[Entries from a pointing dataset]
===

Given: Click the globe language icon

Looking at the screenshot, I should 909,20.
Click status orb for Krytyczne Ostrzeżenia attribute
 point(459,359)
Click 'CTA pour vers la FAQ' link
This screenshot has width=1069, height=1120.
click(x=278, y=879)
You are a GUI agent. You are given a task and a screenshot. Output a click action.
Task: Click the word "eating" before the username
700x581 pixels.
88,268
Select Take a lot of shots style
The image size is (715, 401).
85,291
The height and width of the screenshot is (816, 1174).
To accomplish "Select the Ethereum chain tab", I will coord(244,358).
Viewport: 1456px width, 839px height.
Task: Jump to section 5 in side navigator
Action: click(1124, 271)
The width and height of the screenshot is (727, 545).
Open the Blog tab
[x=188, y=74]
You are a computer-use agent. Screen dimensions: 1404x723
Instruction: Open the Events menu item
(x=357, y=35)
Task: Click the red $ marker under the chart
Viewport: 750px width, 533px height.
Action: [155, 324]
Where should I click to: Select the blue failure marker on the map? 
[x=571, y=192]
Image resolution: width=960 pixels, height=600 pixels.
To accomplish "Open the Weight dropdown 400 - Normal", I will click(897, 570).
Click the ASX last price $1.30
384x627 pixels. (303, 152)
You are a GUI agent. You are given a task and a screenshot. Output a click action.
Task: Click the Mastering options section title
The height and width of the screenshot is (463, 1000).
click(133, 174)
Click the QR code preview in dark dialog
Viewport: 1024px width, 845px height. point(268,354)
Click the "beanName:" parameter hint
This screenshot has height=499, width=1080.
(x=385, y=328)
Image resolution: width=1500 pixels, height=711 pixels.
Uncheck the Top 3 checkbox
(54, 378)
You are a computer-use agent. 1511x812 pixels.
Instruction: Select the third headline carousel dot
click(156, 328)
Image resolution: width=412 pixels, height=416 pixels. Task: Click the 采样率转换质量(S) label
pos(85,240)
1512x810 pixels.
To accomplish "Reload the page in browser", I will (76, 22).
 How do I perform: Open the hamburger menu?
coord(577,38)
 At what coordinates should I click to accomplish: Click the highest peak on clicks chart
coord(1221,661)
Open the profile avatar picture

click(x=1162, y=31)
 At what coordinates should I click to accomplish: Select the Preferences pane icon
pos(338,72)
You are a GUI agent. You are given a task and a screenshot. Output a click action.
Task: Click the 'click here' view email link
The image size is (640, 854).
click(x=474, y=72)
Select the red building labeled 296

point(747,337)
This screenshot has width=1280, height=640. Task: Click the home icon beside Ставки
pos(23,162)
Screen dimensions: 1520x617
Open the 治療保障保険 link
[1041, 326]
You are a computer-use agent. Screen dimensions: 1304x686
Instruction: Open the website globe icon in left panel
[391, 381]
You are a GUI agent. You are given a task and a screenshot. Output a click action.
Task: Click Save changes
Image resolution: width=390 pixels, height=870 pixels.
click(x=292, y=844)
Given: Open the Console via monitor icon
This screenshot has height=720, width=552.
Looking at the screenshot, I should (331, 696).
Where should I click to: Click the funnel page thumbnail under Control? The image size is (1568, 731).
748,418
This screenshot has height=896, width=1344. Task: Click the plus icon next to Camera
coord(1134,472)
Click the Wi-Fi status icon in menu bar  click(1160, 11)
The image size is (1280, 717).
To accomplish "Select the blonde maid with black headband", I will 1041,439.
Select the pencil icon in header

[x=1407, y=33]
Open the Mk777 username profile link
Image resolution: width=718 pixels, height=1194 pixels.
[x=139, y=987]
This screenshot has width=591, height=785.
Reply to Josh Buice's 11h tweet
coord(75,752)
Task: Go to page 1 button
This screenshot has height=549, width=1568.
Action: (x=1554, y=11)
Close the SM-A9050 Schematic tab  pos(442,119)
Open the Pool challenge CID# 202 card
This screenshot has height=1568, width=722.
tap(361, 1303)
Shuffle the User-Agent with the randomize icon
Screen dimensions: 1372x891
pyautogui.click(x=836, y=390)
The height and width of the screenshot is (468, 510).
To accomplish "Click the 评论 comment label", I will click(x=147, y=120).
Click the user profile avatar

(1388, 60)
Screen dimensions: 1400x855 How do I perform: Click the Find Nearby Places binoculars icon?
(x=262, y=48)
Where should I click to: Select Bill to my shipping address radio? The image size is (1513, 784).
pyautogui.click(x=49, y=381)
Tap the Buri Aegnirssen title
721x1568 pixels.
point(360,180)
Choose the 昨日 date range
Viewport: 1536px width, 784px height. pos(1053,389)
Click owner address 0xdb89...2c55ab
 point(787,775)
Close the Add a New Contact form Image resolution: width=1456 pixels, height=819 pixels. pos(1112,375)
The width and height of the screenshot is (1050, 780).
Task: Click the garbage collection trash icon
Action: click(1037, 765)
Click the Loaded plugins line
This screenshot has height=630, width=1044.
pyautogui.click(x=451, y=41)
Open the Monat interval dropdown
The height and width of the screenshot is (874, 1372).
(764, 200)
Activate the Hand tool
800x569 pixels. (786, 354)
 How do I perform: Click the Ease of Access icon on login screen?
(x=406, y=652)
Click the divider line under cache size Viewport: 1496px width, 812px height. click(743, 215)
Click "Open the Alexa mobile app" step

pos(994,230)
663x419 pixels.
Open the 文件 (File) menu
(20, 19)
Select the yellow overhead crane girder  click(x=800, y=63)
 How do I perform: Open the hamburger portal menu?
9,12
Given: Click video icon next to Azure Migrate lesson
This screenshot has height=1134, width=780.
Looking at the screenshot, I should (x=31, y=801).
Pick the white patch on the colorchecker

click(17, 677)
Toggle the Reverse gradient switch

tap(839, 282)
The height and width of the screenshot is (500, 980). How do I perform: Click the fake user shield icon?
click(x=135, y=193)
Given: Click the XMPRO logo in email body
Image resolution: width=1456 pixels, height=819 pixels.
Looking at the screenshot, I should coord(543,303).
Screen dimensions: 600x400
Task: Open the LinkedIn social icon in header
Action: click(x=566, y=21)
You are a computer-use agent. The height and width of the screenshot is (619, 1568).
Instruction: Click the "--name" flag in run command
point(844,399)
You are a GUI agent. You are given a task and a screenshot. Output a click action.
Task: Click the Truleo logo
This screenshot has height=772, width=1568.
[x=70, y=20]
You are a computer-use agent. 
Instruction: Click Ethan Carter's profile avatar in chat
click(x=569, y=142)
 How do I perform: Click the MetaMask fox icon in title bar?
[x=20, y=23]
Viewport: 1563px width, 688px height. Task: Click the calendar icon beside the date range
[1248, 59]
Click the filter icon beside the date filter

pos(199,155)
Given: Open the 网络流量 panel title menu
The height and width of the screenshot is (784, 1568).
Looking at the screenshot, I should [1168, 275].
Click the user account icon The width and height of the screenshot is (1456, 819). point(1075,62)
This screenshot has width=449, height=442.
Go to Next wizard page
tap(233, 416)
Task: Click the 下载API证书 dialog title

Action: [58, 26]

===

*WORK TO DO*: Starting at the line that contains "You are a computer-use agent. Screen dimensions: 1304x686" and ending at the line that contains "Click the Wi-Fi", format the entries as a JSON list of strings with one string per line, omitting any blank lines.

*WRITTEN RESPONSE*:
[
  "You are a computer-use agent. Screen dimensions: 1304x686",
  "Instruction: Open the website globe icon in left panel",
  "[391, 381]",
  "You are a GUI agent. You are given a task and a screenshot. Output a click action.",
  "Task: Click Save changes",
  "Image resolution: width=390 pixels, height=870 pixels.",
  "click(x=292, y=844)",
  "Given: Open the Console via monitor icon",
  "This screenshot has height=720, width=552.",
  "Looking at the screenshot, I should (331, 696).",
  "Where should I click to: Click the funnel page thumbnail under Control? The image size is (1568, 731).",
  "748,418",
  "This screenshot has height=896, width=1344. Task: Click the plus icon next to Camera",
  "coord(1134,472)",
  "Click the Wi-Fi status icon in menu bar  click(1160, 11)"
]